Really? They used to allow any website to use their data for free as long as
they didn't run ads against it or monetize it in any way. Kexter.com has been
doing exactly what you're doing for almost ten years now.

------
bryanjclark
Padmapper's a brilliant solution. I'd like to think that Craigslist is
building their own great solution, but knowing how slowly CL moves on
everything, I sincerely doubt they'd build a worthwhile replacement. Bummer!

Padmapper's helped me and a few friends find our apartments in SF.

------
yalogin
Could it not mean that they are coming up with some padmapper like
functionality? Padmapper of course is the only usable rental search site after
craigslist. The rest of them like rent.com and apartments.com are absolute
crap. I hope they work something out.

------
aninteger
How is this different from when Bing was using Google search results? If
people want to use Padmapper great. if people want to use Craigslist then
great.. Am I missing something here? I don't see the problem. What if it were
the other way around?

------
smattiso
This sucks. Craigslist is not setup to handle apartment searches at all. I
literally just finished finding an apartment and I solely used padmapper. I
can't imagine having to go through the process just using craiglist search.
Bummer.

------
omarish
Cached version:
[http://webcache.googleusercontent.com/search?q=cache:http://...](http://webcache.googleusercontent.com/search?q=cache:http://blog.padmapper.com/2012/06/22/bye-
bye-craigslist/)

------
eli
I personally would have tried to find a way to work with them. But it's not my
site.

Craig isn't doing anything wrong or unethical here. Quite the opposite;
Craigslist continues to deliver _exactly_ what its users signed up for.

------
glenntzke
I'm sad to hear this. I used padmapper to find my place in NYC among an
incredibly scam-filled and otherwise difficult to navigate sea of lies and
frauds. PM helped me utilize CL in a way their filters could not.

### Dataset records
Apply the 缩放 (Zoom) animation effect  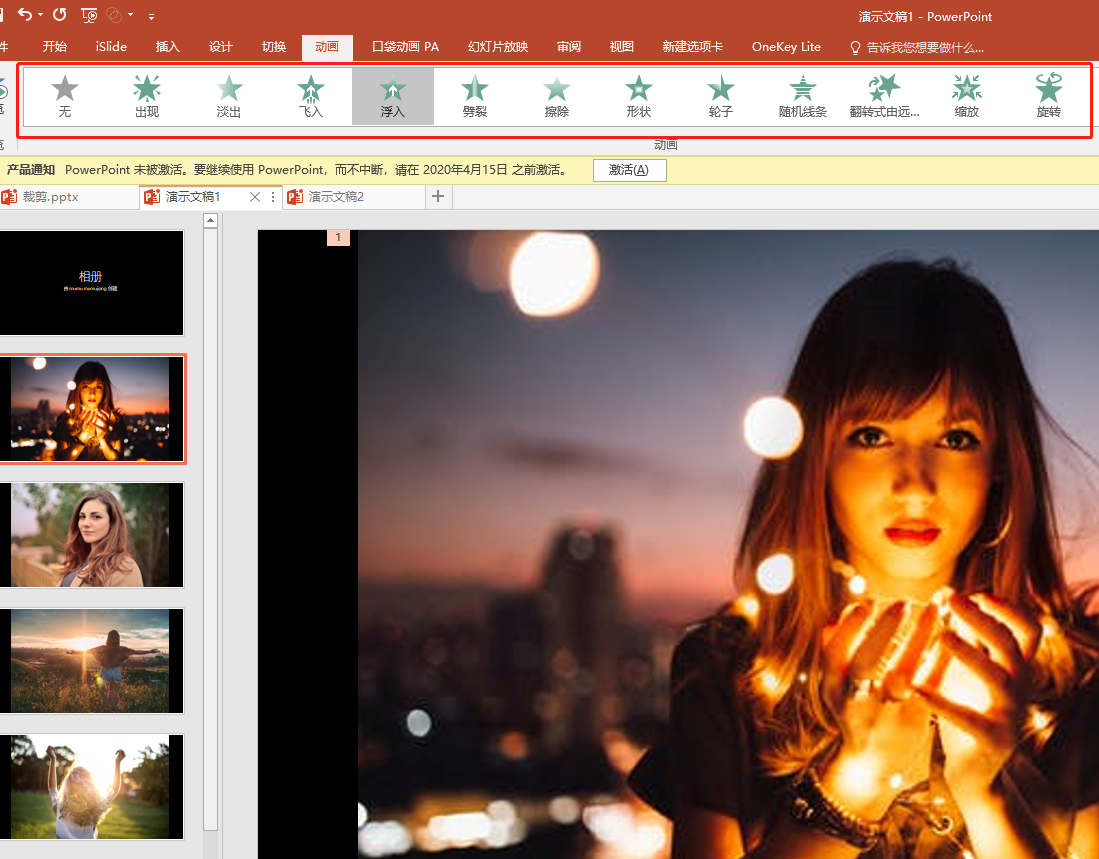967,96
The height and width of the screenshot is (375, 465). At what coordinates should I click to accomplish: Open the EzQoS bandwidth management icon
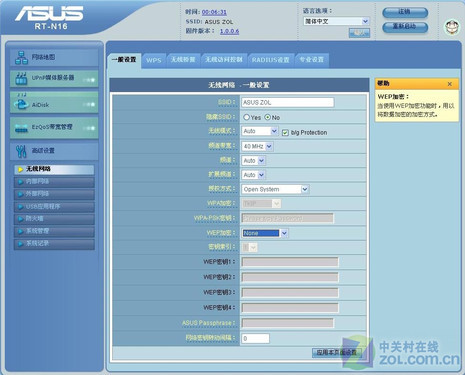point(21,128)
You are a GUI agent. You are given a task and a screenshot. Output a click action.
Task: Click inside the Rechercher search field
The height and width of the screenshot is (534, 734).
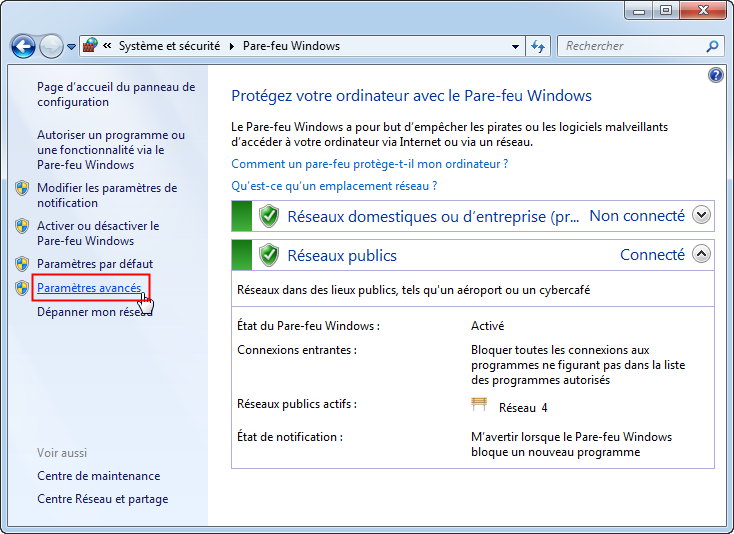coord(630,46)
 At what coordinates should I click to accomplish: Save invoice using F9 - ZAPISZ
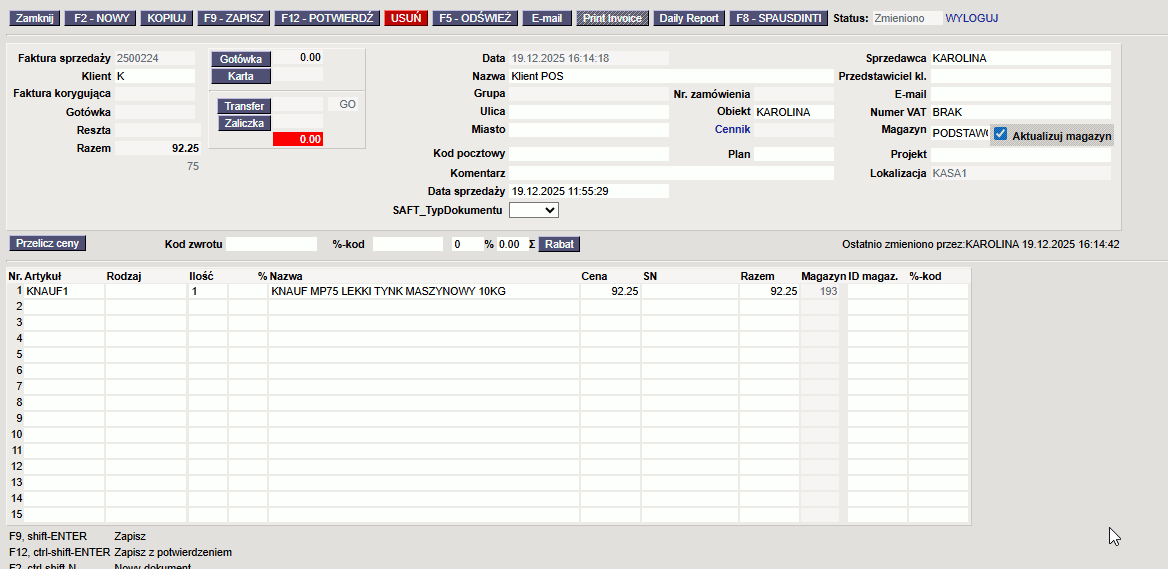click(x=231, y=18)
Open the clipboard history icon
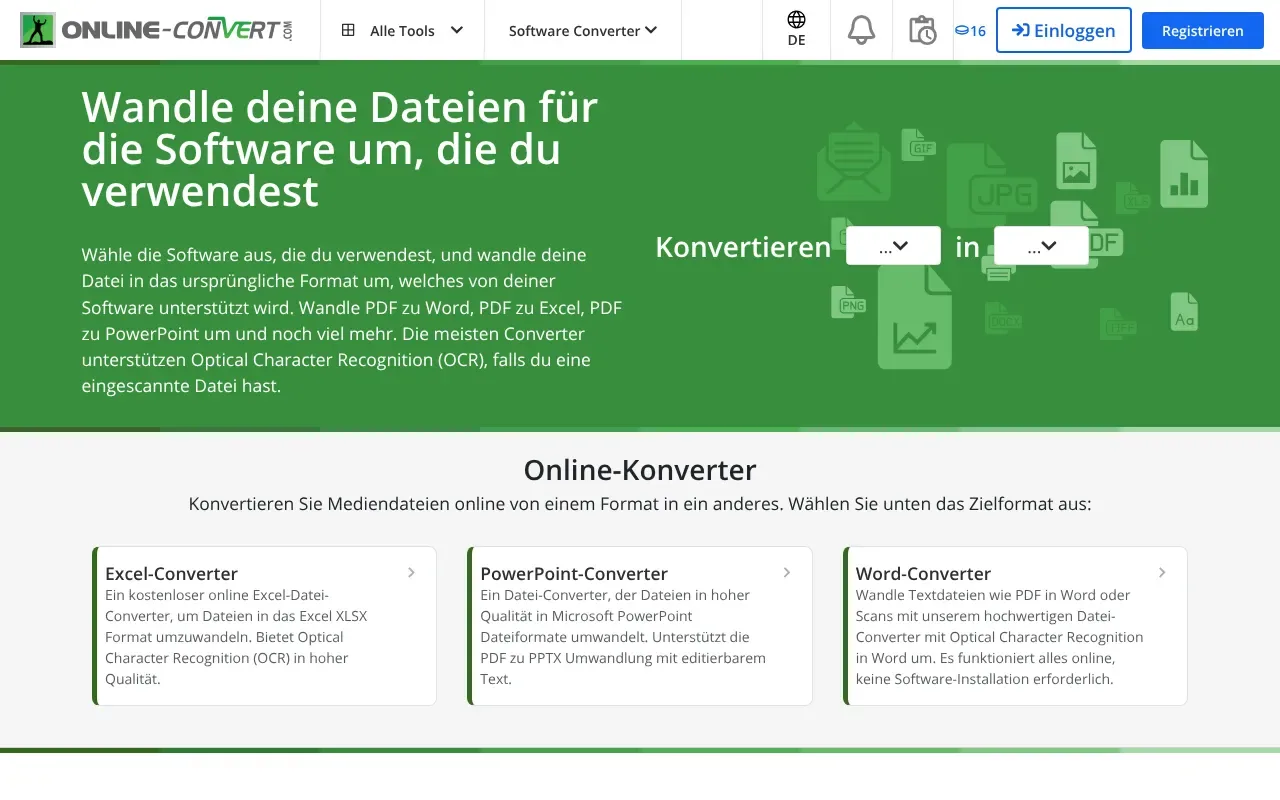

### Exercises to complete
**a.** From the Padmapper thread, quote word for word the part that opens with the words containing "Really? They used" and closes with "worthwhile replacement. Bummer!".
**b.** Answer these questions using the Padmapper thread above:
(i) For how long does the opening comment say Kexter.com has been doing the same thing?
(ii) Which two rental sites does one comment call "absolute crap"?
(iii) In which city did the commenter describing a "sea of lies and frauds" use Padmapper to find a place?

### Written responses
**a.**
Really? They used to allow any website to use their data for free as long as
they didn't run ads against it or monetize it in any way. Kexter.com has been
doing exactly what you're doing for almost ten years now.

------
bryanjclark
Padmapper's a brilliant solution. I'd like to think that Craigslist is
building their own great solution, but knowing how slowly CL moves on
everything, I sincerely doubt they'd build a worthwhile replacement. Bummer!

**b.**
(i) Almost ten years.
(ii) Rent.com and apartments.com.
(iii) NYC.